### Exercise
From the first entry to the last, repeat them all exactly.

+===+

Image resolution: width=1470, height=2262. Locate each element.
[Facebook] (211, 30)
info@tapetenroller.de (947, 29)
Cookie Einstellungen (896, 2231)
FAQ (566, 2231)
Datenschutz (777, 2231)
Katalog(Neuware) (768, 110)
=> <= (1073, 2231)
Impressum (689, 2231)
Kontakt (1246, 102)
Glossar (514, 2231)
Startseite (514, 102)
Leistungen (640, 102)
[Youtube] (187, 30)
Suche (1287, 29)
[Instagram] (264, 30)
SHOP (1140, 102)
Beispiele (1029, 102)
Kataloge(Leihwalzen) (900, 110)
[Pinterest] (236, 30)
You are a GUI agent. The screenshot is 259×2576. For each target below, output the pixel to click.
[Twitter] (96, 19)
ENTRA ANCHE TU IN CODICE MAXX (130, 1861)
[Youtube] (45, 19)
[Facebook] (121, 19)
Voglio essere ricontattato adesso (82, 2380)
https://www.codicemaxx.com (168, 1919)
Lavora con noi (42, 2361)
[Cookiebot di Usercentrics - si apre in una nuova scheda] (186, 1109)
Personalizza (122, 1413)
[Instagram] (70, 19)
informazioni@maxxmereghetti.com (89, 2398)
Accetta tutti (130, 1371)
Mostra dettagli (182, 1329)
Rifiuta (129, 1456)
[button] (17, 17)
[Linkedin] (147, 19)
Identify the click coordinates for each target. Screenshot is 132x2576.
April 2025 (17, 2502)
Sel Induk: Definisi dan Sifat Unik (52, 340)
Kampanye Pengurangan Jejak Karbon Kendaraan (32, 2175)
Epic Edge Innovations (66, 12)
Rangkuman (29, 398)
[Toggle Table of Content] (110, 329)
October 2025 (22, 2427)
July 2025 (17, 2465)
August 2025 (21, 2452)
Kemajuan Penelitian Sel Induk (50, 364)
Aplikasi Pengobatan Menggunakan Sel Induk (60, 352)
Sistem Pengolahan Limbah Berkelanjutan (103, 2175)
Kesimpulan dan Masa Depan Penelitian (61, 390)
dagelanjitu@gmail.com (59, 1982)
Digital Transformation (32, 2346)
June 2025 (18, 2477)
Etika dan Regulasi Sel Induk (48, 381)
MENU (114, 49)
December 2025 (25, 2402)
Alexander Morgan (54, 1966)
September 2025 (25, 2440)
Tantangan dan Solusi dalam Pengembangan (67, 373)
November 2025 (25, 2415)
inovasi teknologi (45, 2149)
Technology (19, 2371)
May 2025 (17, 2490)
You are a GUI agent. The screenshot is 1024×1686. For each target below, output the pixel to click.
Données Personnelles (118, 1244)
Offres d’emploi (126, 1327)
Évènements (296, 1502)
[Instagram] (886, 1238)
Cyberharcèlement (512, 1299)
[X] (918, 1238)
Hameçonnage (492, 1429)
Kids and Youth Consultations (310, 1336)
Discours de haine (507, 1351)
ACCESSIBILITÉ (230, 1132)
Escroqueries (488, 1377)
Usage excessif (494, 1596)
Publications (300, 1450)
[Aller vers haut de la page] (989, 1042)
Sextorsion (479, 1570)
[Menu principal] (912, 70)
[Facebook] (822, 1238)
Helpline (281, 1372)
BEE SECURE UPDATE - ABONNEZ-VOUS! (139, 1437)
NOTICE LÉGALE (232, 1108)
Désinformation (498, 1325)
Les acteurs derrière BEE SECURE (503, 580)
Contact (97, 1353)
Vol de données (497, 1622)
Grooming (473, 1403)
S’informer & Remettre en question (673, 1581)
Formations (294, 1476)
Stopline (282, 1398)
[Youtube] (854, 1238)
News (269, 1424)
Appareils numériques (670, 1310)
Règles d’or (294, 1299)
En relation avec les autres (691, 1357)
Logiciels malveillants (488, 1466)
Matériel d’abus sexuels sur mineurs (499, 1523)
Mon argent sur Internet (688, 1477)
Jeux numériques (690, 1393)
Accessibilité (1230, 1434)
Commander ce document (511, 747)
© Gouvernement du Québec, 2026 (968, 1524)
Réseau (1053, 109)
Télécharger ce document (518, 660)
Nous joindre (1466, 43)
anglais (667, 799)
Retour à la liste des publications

+===+

### Result for this task
Image resolution: width=1470, height=2262. Locate each element.
[Facebook] (211, 30)
info@tapetenroller.de (947, 29)
Cookie Einstellungen (896, 2231)
FAQ (566, 2231)
Datenschutz (777, 2231)
Katalog(Neuware) (768, 110)
=> <= (1073, 2231)
Impressum (689, 2231)
Kontakt (1246, 102)
Glossar (514, 2231)
Startseite (514, 102)
Leistungen (640, 102)
[Youtube] (187, 30)
Suche (1287, 29)
[Instagram] (264, 30)
SHOP (1140, 102)
Beispiele (1029, 102)
Kataloge(Leihwalzen) (900, 110)
[Pinterest] (236, 30)
You are a GUI agent. The screenshot is 259×2576. For each target below, output the pixel to click.
[Twitter] (96, 19)
ENTRA ANCHE TU IN CODICE MAXX (130, 1861)
[Youtube] (45, 19)
[Facebook] (121, 19)
Voglio essere ricontattato adesso (82, 2380)
https://www.codicemaxx.com (168, 1919)
Lavora con noi (42, 2361)
[Cookiebot di Usercentrics - si apre in una nuova scheda] (186, 1109)
Personalizza (122, 1413)
[Instagram] (70, 19)
informazioni@maxxmereghetti.com (89, 2398)
Accetta tutti (130, 1371)
Mostra dettagli (182, 1329)
Rifiuta (129, 1456)
[button] (17, 17)
[Linkedin] (147, 19)
Identify the click coordinates for each target. Screenshot is 132x2576.
April 2025 (17, 2502)
Sel Induk: Definisi dan Sifat Unik (52, 340)
Kampanye Pengurangan Jejak Karbon Kendaraan (32, 2175)
Epic Edge Innovations (66, 12)
Rangkuman (29, 398)
[Toggle Table of Content] (110, 329)
October 2025 (22, 2427)
July 2025 (17, 2465)
August 2025 (21, 2452)
Kemajuan Penelitian Sel Induk (50, 364)
Aplikasi Pengobatan Menggunakan Sel Induk (60, 352)
Sistem Pengolahan Limbah Berkelanjutan (103, 2175)
Kesimpulan dan Masa Depan Penelitian (61, 390)
dagelanjitu@gmail.com (59, 1982)
Digital Transformation (32, 2346)
June 2025 (18, 2477)
Etika dan Regulasi Sel Induk (48, 381)
MENU (114, 49)
December 2025 (25, 2402)
Alexander Morgan (54, 1966)
September 2025 (25, 2440)
Tantangan dan Solusi dalam Pengembangan (67, 373)
November 2025 (25, 2415)
inovasi teknologi (45, 2149)
Technology (19, 2371)
May 2025 (17, 2490)
You are a GUI agent. The screenshot is 1024×1686. For each target below, output the pixel to click.
Données Personnelles (118, 1244)
Offres d’emploi (126, 1327)
Évènements (296, 1502)
[Instagram] (886, 1238)
Cyberharcèlement (512, 1299)
[X] (918, 1238)
Hameçonnage (492, 1429)
Kids and Youth Consultations (310, 1336)
Discours de haine (507, 1351)
ACCESSIBILITÉ (230, 1132)
Escroqueries (488, 1377)
Usage excessif (494, 1596)
Publications (300, 1450)
[Aller vers haut de la page] (989, 1042)
Sextorsion (479, 1570)
[Menu principal] (912, 70)
[Facebook] (822, 1238)
Helpline (281, 1372)
BEE SECURE UPDATE - ABONNEZ-VOUS! (139, 1437)
NOTICE LÉGALE (232, 1108)
Désinformation (498, 1325)
Les acteurs derrière BEE SECURE (503, 580)
Contact (97, 1353)
Vol de données (497, 1622)
Grooming (473, 1403)
S’informer & Remettre en question (673, 1581)
Formations (294, 1476)
Stopline (282, 1398)
[Youtube] (854, 1238)
News (269, 1424)
Appareils numériques (670, 1310)
Règles d’or (294, 1299)
En relation avec les autres (691, 1357)
Logiciels malveillants (488, 1466)
Matériel d’abus sexuels sur mineurs (499, 1523)
Mon argent sur Internet (688, 1477)
Jeux numériques (690, 1393)
Accessibilité (1230, 1434)
Commander ce document (511, 747)
© Gouvernement du Québec, 2026 (968, 1524)
Réseau (1053, 109)
Télécharger ce document (518, 660)
Nous joindre (1466, 43)
anglais (667, 799)
Retour à la liste des publications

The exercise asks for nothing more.